Um governo eleito que já não mais representa os interesses dos que o elegeram perdeu a legitimidade. O pouco que ainda tinha foi liquidado na Delação Premiada de Delcídio do Amaral, o Pedro Collor do governo atual que revelou todas as sujas entranhas do governo. E governos que se proclamam de esquerda e perderam a legitimidade só fortalecem a direita. A direita que domina o congresso, por sua vez, não quer mais o PT governando e pretende assumir se legitimando no Congresso. Um Congresso presidido por um corrupto notório dá ao judiciário uma força que ele não deveria ter.

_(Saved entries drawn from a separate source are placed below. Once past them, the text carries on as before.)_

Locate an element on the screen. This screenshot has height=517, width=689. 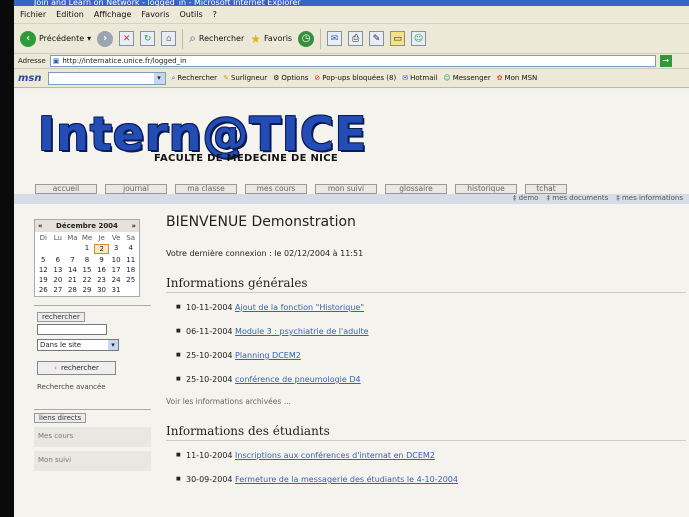
back-button: ‹ Précédente ▾ is located at coordinates (56, 38).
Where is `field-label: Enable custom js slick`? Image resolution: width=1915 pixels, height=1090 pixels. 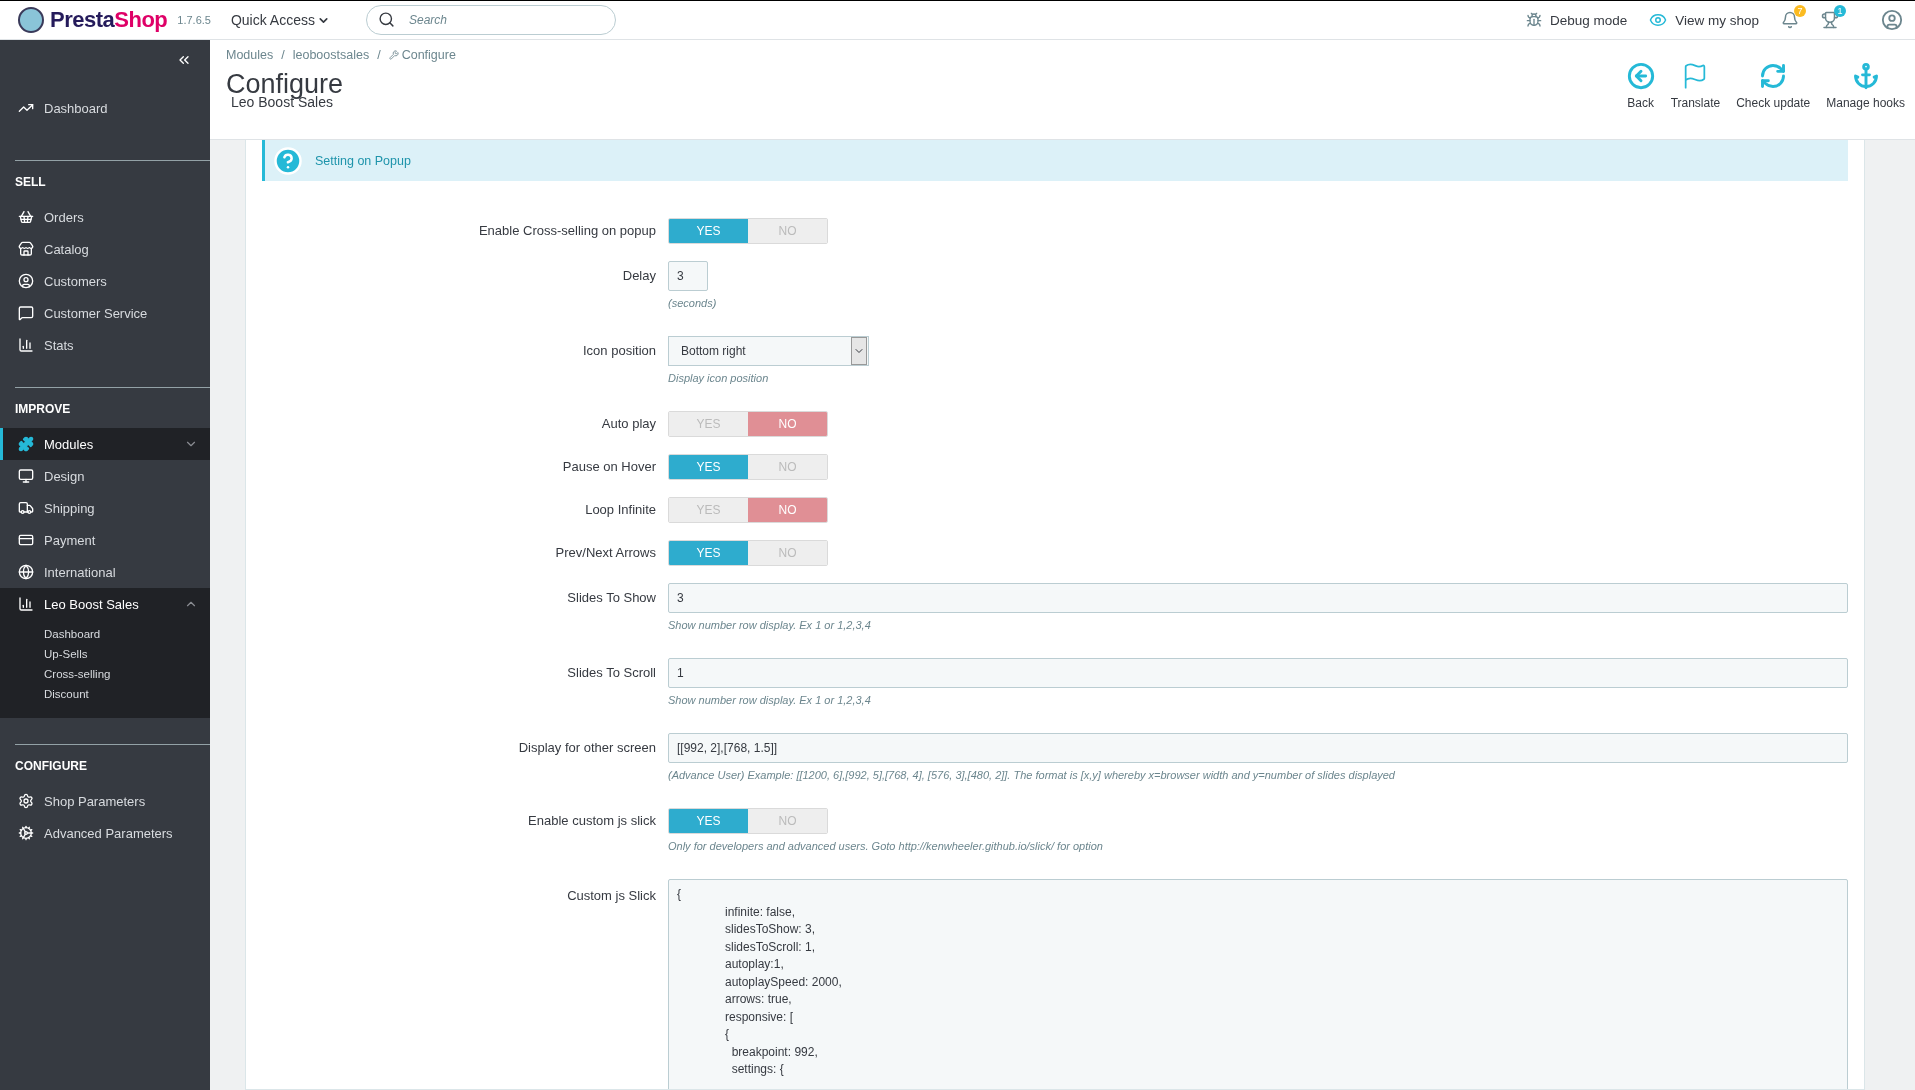
field-label: Enable custom js slick is located at coordinates (592, 821).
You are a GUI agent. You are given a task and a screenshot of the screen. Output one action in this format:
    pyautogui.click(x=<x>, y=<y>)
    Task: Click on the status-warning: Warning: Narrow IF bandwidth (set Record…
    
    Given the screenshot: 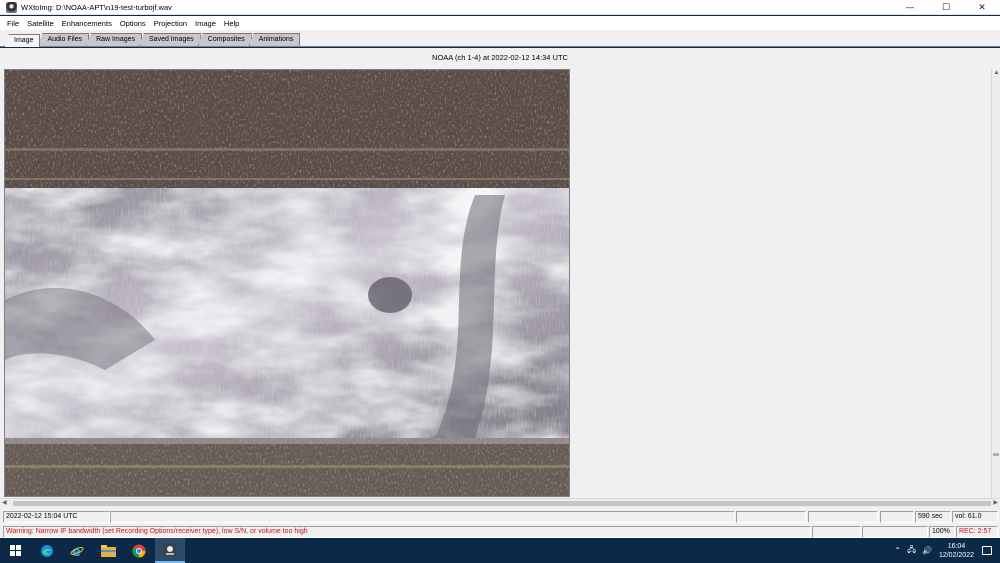 What is the action you would take?
    pyautogui.click(x=407, y=532)
    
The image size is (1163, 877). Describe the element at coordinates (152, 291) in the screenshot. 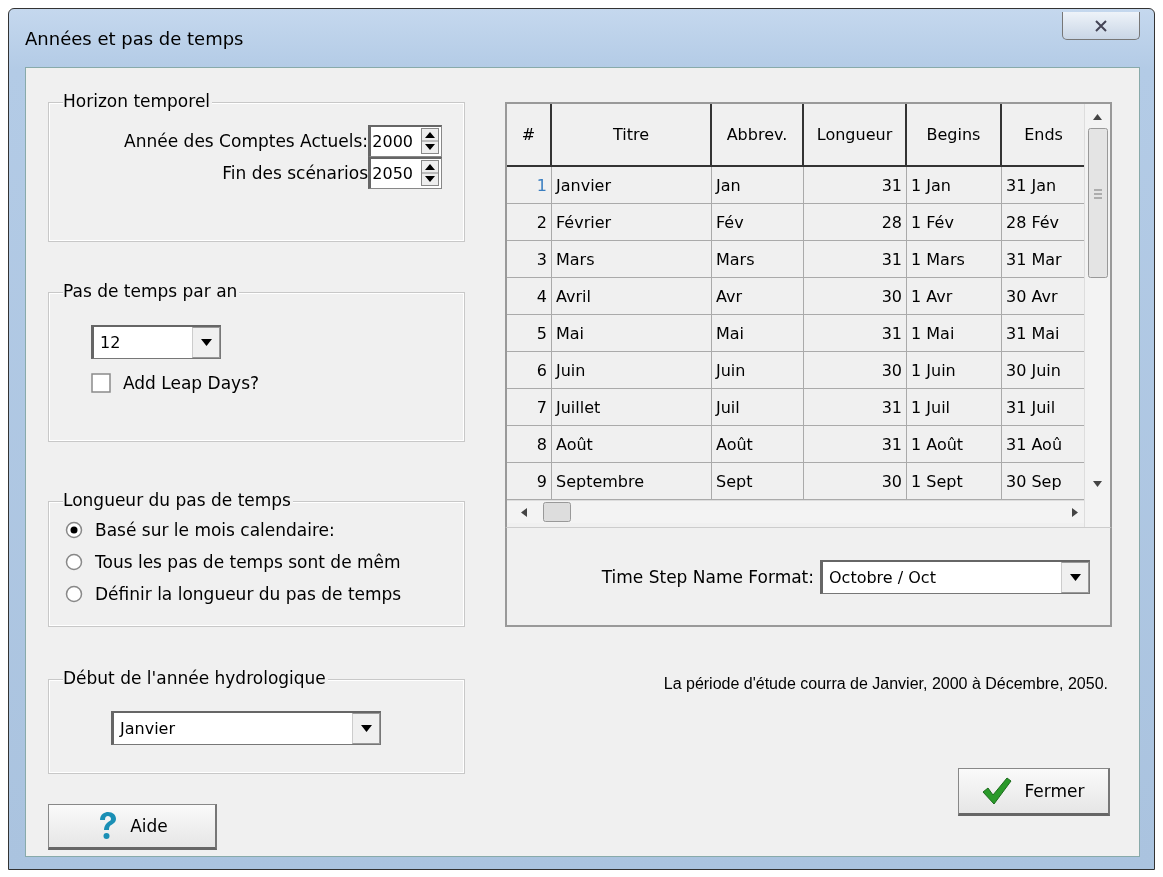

Para garantir resistir contra isso e defender um ambiente minimamente democrático é preciso devolver ao povo a soberania de decidir e não deixar nas mãos do Congresso a decisão sobre o poder. Por isso seguimos defendendo a necessidade de eleições gerais, ideia também recentemente defendida por Vladimir Palmeira, um dos líderes da resistência à ditadura militar.
A defesa de eleições é o melhor contraponto à política burguesa de defesa de Temer. É claro que os petistas tem direito de defender a continuidade de Dilma. Mas quem é de esquerda não tem por que fazer isso a medida que, se Dilma continuasse a governar, aplicaria mais ajustes contra o povo. Mas tudo indica que ela não vai continuar. Seus dias no governo podem estar terminando. Antes que se consuma o impeachment e a posse de Temer, é hora de lutar por eleições gerais, único caminho para impedir está saída. Os mais defensores do governo podem até lançar Lula candidato. Estariam dizendo para o povo julgar seu líder. Então a defesa das eleições também pode ser uma saída para quem acha que é preciso enfrentar a direita e que se trata de um golpe o que está ocorrendo. É claro que já se ouviu até, nestes tempos de confusão, quem diga que eleições é golpe. Mas daí já é demais, sobretudo quando este argumento direitista é usado por quem se diz de esquerda.
Apoiamos também a proposta do Senador Randolfe da Rede de referendo revogatório. Confiar ao povo o direito de decidir é o único caminho para pavimentar o futuro na construção de uma democracia real e começar a forjar uma alternativa de esquerda coerente.